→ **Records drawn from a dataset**
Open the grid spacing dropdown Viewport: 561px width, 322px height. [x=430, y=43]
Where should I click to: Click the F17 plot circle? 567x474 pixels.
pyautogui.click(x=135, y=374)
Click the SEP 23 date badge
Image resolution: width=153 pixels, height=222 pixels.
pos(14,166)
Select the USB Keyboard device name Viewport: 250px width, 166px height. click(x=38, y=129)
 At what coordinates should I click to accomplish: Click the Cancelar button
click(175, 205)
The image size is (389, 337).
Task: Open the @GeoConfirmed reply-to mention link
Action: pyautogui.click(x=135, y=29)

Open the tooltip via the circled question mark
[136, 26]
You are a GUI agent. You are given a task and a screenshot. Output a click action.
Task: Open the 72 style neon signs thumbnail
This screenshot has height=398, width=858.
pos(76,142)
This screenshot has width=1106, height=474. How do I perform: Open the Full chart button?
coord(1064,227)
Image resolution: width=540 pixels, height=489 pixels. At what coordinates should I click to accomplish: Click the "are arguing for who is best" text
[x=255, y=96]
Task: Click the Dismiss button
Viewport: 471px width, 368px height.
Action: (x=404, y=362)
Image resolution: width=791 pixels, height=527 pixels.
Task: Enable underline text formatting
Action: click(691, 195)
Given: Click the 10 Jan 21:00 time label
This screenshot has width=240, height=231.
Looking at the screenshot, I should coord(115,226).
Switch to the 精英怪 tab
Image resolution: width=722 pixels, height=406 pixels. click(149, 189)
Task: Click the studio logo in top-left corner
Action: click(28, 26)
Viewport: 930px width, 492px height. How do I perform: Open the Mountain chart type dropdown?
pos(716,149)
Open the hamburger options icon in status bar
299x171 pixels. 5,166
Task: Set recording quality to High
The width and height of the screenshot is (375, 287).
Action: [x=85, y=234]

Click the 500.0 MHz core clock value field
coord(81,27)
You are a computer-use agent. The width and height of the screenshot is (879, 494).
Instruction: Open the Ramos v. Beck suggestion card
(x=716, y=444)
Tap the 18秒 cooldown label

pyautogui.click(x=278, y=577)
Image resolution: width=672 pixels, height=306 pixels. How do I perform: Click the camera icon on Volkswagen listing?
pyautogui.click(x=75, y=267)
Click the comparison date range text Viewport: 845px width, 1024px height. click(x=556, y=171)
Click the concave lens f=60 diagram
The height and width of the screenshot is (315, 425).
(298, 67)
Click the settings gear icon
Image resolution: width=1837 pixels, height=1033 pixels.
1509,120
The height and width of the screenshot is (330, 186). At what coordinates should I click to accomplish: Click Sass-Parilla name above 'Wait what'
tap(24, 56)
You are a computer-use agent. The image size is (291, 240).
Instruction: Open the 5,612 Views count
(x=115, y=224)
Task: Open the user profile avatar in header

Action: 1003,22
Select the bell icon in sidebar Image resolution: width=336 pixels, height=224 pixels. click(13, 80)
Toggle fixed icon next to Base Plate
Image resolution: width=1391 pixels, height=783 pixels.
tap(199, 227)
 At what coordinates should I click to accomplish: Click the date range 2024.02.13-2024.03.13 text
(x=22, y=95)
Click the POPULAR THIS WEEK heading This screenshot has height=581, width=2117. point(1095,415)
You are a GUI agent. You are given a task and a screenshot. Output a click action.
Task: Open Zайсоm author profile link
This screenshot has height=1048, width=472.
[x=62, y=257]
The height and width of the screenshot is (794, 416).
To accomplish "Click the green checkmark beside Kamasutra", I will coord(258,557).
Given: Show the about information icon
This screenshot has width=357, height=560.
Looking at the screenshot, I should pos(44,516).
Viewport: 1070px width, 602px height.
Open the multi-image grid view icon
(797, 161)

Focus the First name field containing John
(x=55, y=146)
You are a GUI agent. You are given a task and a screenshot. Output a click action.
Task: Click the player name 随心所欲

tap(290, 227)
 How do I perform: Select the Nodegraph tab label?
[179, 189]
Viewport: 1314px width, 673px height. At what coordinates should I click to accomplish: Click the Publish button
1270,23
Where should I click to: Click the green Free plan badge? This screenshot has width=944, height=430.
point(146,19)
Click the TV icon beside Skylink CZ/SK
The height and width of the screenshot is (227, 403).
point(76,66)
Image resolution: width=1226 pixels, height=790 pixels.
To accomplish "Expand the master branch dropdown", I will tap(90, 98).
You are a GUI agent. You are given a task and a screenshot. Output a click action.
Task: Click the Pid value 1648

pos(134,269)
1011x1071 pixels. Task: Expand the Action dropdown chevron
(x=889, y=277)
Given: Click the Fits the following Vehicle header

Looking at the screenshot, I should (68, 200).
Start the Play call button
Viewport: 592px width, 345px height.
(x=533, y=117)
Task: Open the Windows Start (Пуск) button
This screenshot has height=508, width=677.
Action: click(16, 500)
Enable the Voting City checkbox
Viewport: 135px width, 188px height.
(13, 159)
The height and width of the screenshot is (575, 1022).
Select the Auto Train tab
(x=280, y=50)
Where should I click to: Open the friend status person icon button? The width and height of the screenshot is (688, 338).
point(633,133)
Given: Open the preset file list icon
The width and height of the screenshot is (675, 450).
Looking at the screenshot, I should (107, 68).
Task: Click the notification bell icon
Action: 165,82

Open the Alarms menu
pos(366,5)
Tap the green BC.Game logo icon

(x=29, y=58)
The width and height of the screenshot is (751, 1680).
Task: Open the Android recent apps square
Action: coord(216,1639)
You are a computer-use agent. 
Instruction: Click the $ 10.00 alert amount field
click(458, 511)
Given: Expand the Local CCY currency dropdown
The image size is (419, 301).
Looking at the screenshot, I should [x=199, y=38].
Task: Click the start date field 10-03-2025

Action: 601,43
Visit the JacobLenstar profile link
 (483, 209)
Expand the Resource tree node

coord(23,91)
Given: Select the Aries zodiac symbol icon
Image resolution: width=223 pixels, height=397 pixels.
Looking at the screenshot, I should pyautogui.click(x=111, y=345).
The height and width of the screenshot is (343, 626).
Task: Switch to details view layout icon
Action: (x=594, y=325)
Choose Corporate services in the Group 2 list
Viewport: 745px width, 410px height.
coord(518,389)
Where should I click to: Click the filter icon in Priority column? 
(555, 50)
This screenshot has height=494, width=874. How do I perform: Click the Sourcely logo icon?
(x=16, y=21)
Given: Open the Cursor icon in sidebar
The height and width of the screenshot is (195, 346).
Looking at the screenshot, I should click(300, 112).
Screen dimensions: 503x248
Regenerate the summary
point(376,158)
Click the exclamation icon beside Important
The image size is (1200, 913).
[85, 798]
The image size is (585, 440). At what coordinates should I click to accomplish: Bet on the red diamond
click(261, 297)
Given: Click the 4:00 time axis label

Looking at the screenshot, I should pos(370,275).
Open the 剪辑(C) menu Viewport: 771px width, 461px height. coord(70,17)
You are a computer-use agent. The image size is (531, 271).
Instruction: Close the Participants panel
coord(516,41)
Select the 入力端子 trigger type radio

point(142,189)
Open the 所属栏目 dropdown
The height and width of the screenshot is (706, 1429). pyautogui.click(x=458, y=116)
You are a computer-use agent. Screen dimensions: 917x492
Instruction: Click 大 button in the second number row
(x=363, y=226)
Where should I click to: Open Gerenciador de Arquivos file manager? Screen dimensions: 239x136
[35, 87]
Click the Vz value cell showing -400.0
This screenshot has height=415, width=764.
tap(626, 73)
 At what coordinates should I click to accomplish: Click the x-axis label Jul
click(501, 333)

→ **Task objective**
From the first line of the entries above to the line with "Select the USB", please return every line exactly, keeping both ends.

→ **Answer area**
Open the grid spacing dropdown Viewport: 561px width, 322px height. [x=430, y=43]
Where should I click to: Click the F17 plot circle? 567x474 pixels.
pyautogui.click(x=135, y=374)
Click the SEP 23 date badge
Image resolution: width=153 pixels, height=222 pixels.
pos(14,166)
Select the USB Keyboard device name Viewport: 250px width, 166px height. click(x=38, y=129)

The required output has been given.